FIG. 2 is a block diagram for explaining the basic concept of the aforementioned patents. The configuration shown in FIG. 2 includes first and second frame memories 1 and 2 for storing gradation data, and a ROM table 3 for gradation conversion. Here, the first frame memory 1 stores gradation data of a previous one frame acquired from a video signal, whereas, the second frame memory 2 stores gradation data of a current one frame obtained from the video signal. The ROM table 3 uses the gradation data output from the first and second frame memories 1 and 2 as addresses to output predetermined gradation data corresponding to the addresses. The ROM table 3 stores appropriate gradation data corresponding to variations between the previous gradation data and the current gradation data. For instance, the ROM table 3 is set to output gradation data “100” when the previous gradation data is “000” and the current gradation data is “010”. In the above-described configuration, the gradation data of the previous frame obtained from the video signal is compared with the gradation data of the current frame to set the variation between the two gradation values large forcibly, so as to improve the response speed of the STN-LCD.
However, the aforementioned prior art has following problems:
1. The prior art technique generates new gradation data to be currently displayed based on the previous gradation data stored in the first frame memory 1 and the current gradation data stored in the second frame memory 2. Here, the previous gradation data stored in the first frame memory 1 is not the one that has been actually displayed through the STN-LCD previously but the original one obtained from the video signal. Accordingly, when the gradation data acquired from the video signal increases in stages as time passes, such as “000”, “0101”, “1011 ”, “100” . . . for example, as represented by waveform (a) in FIG. 3, the new gradation data obtained through gradation conversion will be also increased in stages, as shown by waveform (b), similarly to the waveform (a). That is, waveform (b) represents an example where the ROM table 3 is set to make a new gradation value “2” larger than the current one when the difference between two gradation values stores in the first and second frame memories 1 and 2, respectively, is “2”, and makes a new gradation value “1” larger than the current one when the difference is “1”.

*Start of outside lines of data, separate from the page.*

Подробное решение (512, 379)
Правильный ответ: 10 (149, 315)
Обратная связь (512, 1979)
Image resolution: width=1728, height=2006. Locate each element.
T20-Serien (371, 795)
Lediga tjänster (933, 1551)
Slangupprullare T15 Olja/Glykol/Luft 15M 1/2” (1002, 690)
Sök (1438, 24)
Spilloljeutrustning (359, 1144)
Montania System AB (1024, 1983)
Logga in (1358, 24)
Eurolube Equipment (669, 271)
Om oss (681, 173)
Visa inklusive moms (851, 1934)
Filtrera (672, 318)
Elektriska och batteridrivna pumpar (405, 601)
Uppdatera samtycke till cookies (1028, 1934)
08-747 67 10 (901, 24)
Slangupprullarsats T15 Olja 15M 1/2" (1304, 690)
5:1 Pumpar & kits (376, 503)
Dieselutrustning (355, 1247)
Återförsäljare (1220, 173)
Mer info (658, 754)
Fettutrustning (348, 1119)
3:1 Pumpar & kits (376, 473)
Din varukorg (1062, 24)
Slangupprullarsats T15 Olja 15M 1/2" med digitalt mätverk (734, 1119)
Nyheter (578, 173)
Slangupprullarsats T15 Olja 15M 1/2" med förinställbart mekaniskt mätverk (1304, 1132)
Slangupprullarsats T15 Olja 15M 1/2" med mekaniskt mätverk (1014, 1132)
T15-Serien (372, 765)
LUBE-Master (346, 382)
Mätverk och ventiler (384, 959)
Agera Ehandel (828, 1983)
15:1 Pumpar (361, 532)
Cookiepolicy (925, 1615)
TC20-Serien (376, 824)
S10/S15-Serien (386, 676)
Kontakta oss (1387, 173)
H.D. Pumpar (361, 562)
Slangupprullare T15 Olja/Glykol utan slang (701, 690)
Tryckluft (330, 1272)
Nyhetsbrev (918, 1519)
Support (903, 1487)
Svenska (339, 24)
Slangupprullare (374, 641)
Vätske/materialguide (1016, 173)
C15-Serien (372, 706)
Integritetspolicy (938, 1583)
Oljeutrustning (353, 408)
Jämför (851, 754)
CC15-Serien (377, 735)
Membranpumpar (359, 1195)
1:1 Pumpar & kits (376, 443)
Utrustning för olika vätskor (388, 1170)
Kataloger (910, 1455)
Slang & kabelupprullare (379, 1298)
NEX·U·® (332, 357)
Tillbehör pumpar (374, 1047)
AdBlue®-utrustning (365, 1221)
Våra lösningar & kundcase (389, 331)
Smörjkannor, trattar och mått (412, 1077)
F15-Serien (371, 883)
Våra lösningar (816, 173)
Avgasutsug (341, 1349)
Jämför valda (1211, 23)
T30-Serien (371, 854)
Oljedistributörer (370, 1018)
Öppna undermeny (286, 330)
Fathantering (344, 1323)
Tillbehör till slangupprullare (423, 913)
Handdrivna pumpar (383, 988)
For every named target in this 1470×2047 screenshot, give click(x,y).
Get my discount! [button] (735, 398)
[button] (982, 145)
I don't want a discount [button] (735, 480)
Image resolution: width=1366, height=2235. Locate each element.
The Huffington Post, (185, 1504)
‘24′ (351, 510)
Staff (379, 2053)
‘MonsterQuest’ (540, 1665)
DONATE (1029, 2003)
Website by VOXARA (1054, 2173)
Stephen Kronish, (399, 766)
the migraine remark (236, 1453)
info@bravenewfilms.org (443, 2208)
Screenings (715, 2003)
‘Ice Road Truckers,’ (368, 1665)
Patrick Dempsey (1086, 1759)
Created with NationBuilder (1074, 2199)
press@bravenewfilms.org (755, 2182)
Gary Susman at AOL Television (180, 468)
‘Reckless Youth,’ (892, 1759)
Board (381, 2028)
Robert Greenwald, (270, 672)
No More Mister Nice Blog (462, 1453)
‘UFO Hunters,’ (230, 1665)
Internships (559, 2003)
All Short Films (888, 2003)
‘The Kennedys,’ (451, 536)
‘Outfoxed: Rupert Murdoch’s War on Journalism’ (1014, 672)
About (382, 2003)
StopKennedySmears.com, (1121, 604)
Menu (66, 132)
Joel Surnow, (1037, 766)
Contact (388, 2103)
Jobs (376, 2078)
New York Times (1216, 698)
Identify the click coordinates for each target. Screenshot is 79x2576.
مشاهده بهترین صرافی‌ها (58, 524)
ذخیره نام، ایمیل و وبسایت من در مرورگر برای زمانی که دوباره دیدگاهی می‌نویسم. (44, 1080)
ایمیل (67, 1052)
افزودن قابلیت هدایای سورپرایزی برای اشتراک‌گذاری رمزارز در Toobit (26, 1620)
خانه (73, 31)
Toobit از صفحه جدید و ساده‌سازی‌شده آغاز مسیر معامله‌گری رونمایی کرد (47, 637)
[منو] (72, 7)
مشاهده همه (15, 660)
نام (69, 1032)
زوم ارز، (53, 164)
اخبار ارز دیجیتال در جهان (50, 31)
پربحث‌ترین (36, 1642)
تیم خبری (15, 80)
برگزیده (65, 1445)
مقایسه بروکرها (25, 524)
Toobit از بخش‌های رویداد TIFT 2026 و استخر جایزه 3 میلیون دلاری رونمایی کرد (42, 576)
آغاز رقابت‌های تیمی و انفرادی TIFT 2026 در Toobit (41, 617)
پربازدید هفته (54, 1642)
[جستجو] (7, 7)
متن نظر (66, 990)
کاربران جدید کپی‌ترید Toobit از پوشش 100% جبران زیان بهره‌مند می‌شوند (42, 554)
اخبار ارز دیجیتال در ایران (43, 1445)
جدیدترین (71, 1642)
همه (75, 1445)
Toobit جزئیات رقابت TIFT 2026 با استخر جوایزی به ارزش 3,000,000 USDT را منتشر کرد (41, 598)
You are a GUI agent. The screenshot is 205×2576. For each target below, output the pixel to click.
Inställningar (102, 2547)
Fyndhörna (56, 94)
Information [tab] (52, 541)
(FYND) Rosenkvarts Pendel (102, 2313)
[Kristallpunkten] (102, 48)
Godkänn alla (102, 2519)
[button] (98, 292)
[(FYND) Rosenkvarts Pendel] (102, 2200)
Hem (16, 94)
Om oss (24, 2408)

Comparing the waveforms (a) with (b), their gradation value variations with the lapse of time are similar to each other. That is, gradation value variation between the original gradation data and the newly obtained gradation data with the lapse of time is set similar to each other. This occurs mostly when the time-sequential variation in the gradation data value increases or decreases in stages. In the prior art, however, since the gradation conversion is executed based on the gradation value obtained from the video signal, not based on the gradation value that has been previously displayed through the LCD, it is insufficient to improve the response speed effectively.
2. In the configuration of the prior art shown in FIG. 2, since the gradation conversion is carried out through the ROM table 3, it is necessary to store specific gradation data in advance in the ROM table 3 corresponding to the gradation data in the first and second frame memories 1 and 2. The specific gradation data stored in the ROM table 3 is an experimental value and variable depending on manufacturers or kinds of LCD panels, which causes difficulties in designing and constructing the ROM table. Especially, to meet the consumers demand for high-quality pictures in recent years, the number of colors to be displayed through the LCD panel reaches 65,000 to 260,000. The increase in the number of colors causes many difficulties in configuring the ROM table 3, which results in considerable restrictions on the application range and design flexibility of the apparatus employing the ROM table 3.